In the records below, the line with "Switch mobile trend to 30天" and every line after it must be written out exactly; no pictures belong in the result.

## [RECORDS PROVIDED]
⁂

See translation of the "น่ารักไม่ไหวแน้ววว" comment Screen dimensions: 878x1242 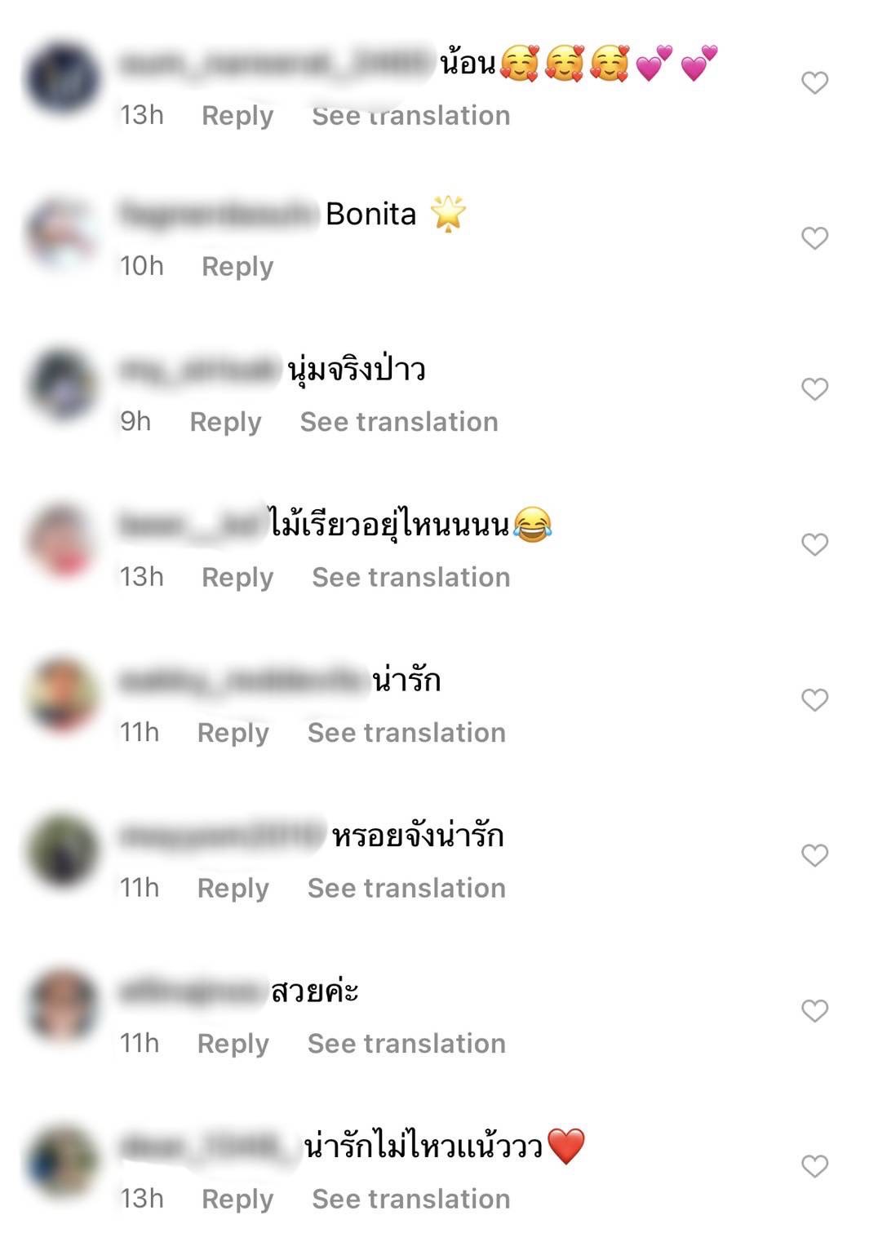pyautogui.click(x=411, y=1200)
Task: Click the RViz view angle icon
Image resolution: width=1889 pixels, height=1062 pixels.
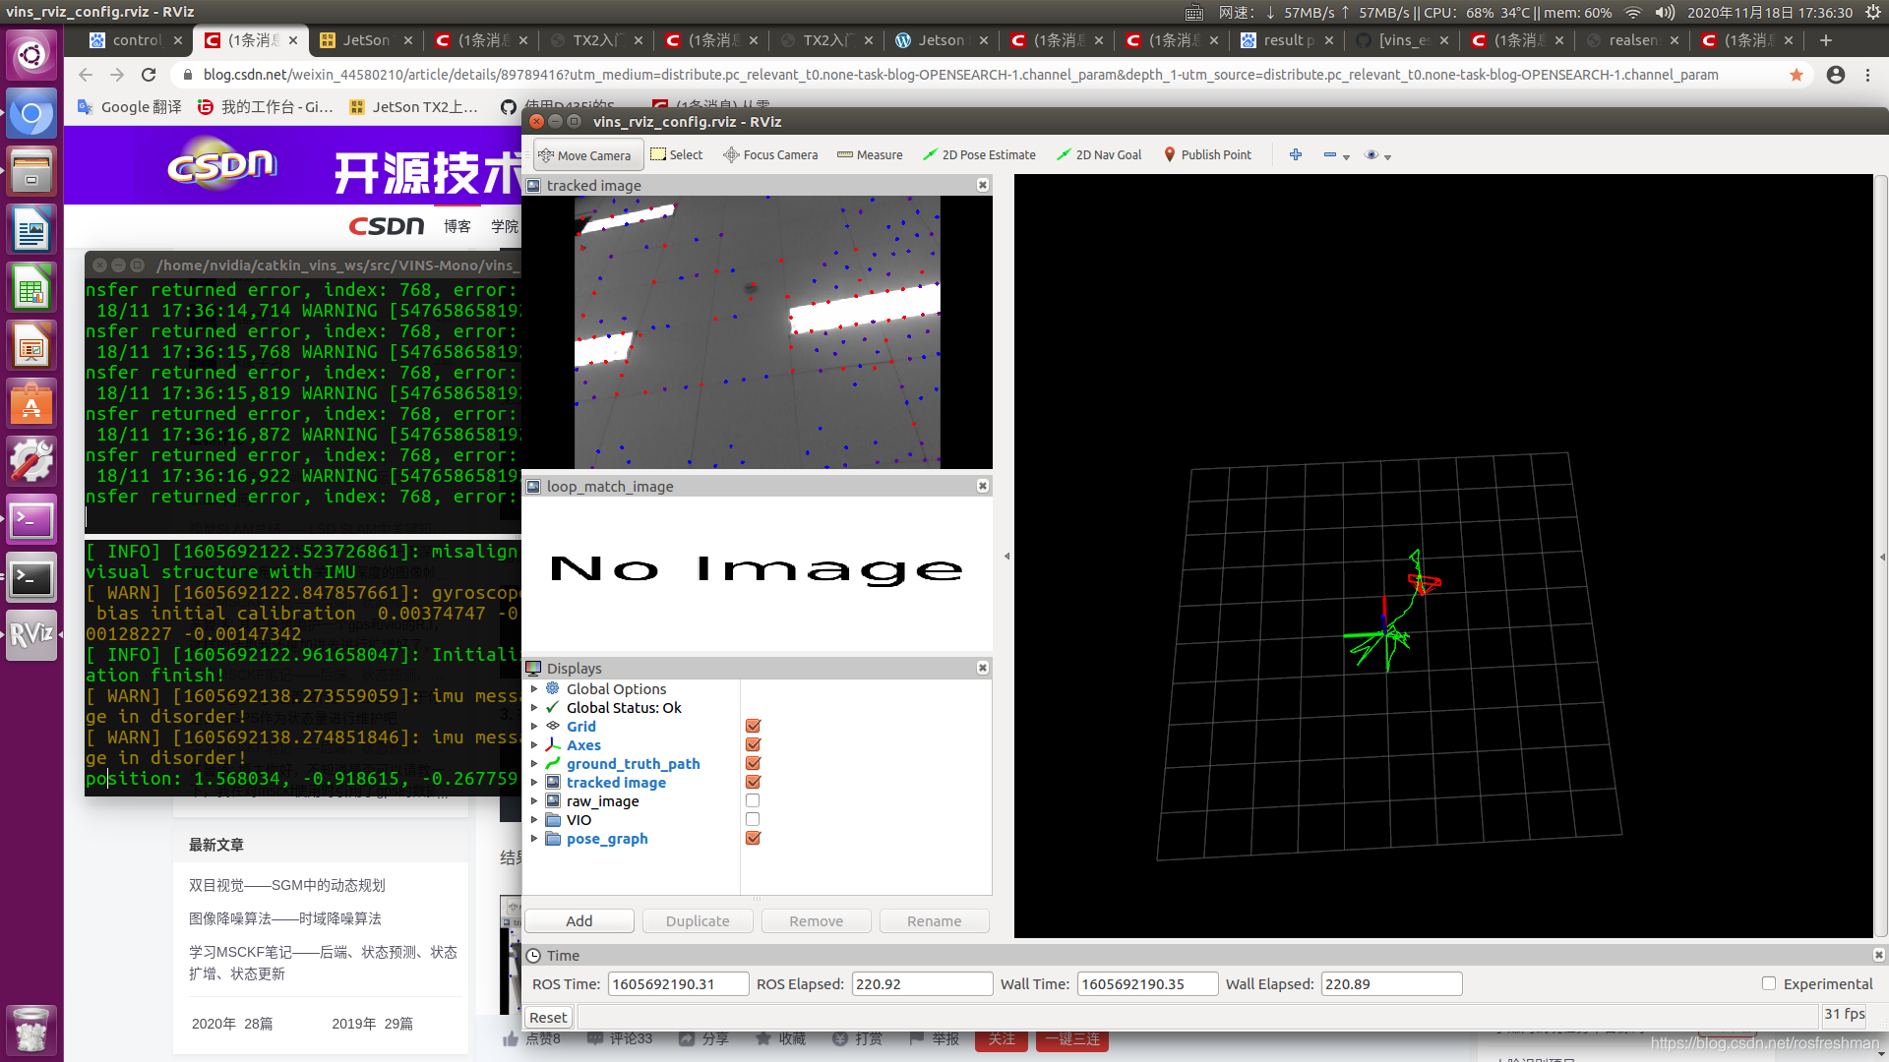Action: 1371,154
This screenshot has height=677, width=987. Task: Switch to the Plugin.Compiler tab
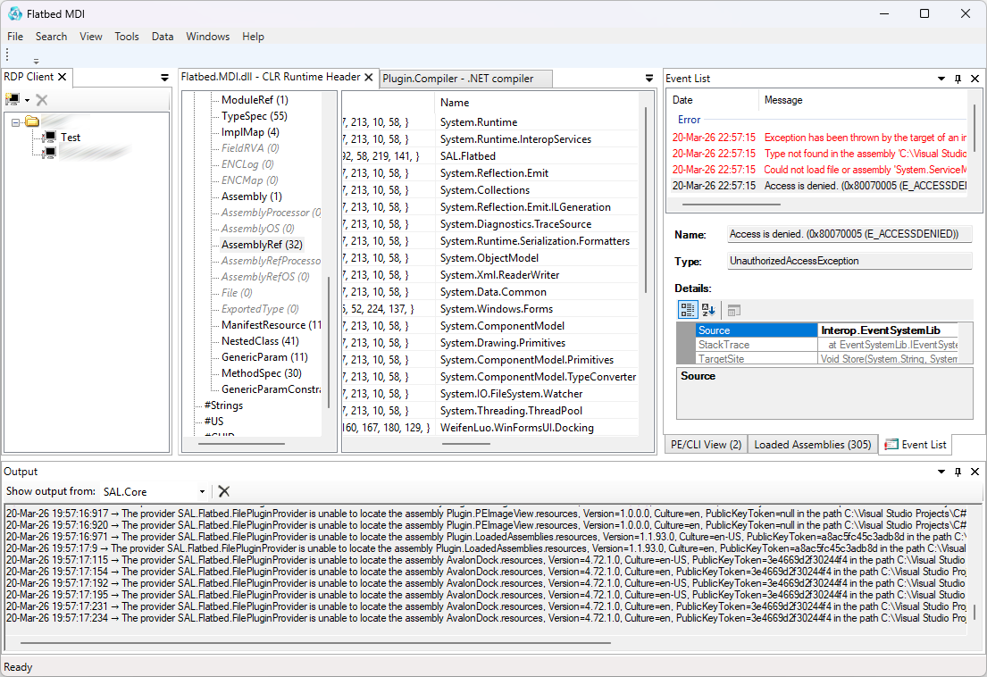[457, 79]
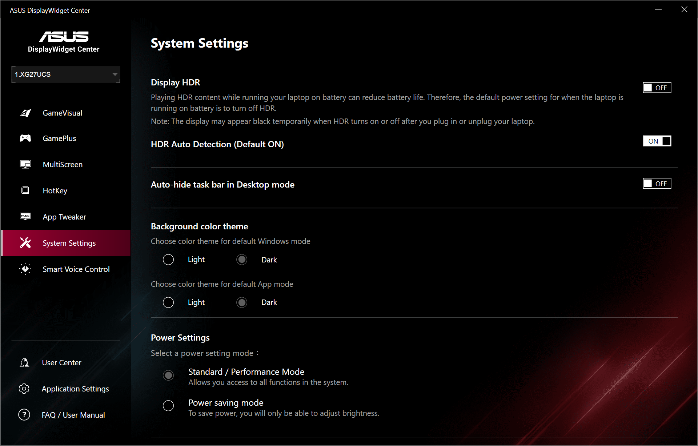
Task: Enable Auto-hide task bar toggle
Action: tap(657, 184)
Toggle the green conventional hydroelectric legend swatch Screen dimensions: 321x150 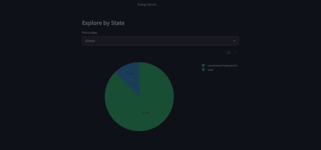[203, 66]
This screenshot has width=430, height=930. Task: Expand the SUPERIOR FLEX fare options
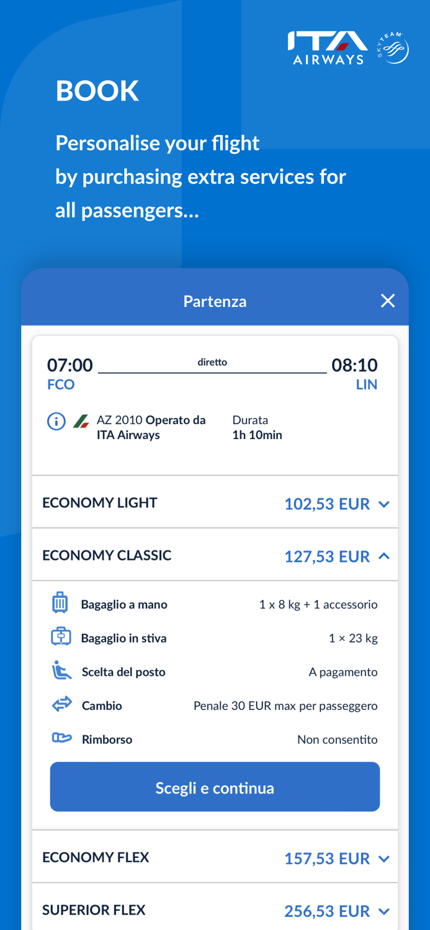point(384,911)
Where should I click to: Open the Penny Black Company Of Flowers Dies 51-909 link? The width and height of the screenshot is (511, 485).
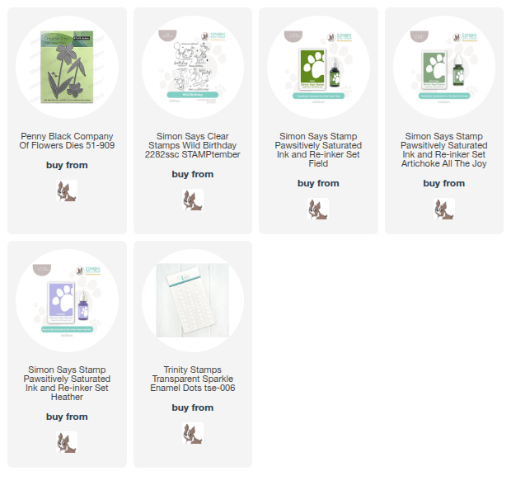point(67,141)
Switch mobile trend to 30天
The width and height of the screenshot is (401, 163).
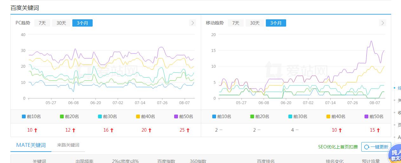click(x=255, y=23)
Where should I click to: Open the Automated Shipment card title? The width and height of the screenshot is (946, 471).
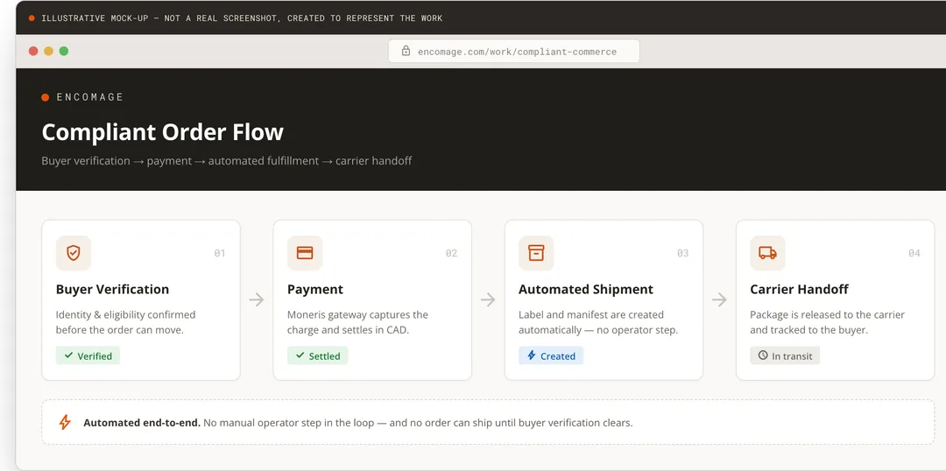pos(586,290)
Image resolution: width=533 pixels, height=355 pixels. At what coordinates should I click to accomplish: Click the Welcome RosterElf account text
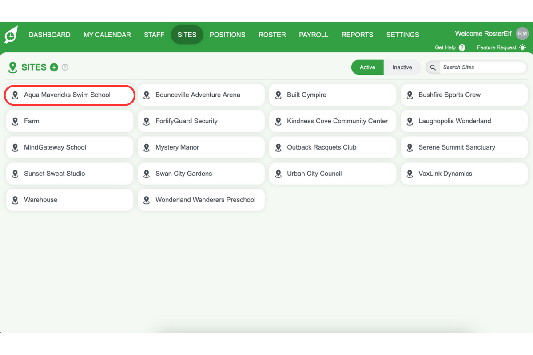click(x=483, y=33)
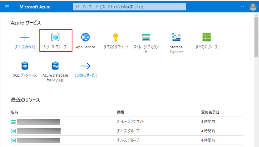
Task: Open the すべてのリソース grid icon
Action: [207, 37]
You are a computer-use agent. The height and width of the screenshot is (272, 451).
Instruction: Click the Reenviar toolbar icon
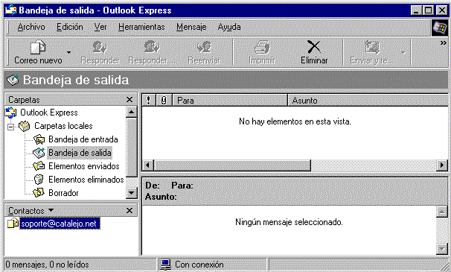pyautogui.click(x=204, y=47)
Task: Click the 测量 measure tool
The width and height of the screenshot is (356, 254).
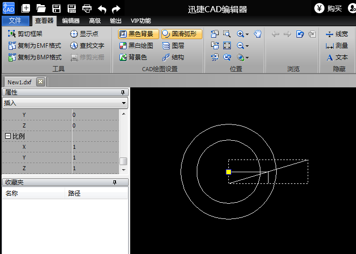Action: (337, 46)
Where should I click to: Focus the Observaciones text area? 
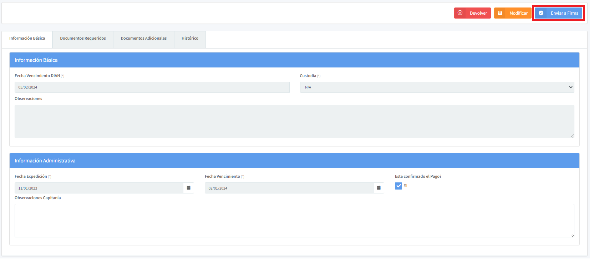294,121
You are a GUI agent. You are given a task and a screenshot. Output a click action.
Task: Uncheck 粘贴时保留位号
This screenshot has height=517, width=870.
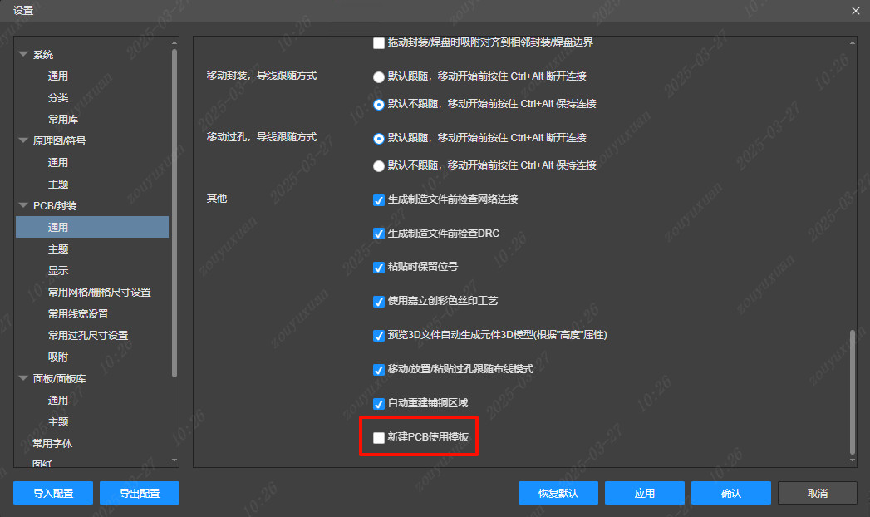point(379,268)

⁂

## [PROBLEM SOLUTION]
Switch mobile trend to 30天
The width and height of the screenshot is (401, 163).
click(x=255, y=23)
Where should I click to: Open the Automated Shipment card title? The width and height of the screenshot is (946, 471).
pos(586,290)
Image resolution: width=533 pixels, height=355 pixels. At what coordinates should I click to accomplish: Click the Welcome RosterElf account text
click(x=483, y=33)
Task: Open the すべてのリソース grid icon
Action: [207, 37]
You are a computer-use agent. The height and width of the screenshot is (272, 451).
Instruction: Click the Reenviar toolbar icon
pyautogui.click(x=204, y=47)
Task: Click the 测量 measure tool
The width and height of the screenshot is (356, 254).
Action: (337, 46)
Where should I click to: Focus the Observaciones text area? 
294,121
You are a GUI agent. You are given a task and a screenshot. Output a click action.
Task: Uncheck 粘贴时保留位号
This screenshot has height=517, width=870.
point(379,268)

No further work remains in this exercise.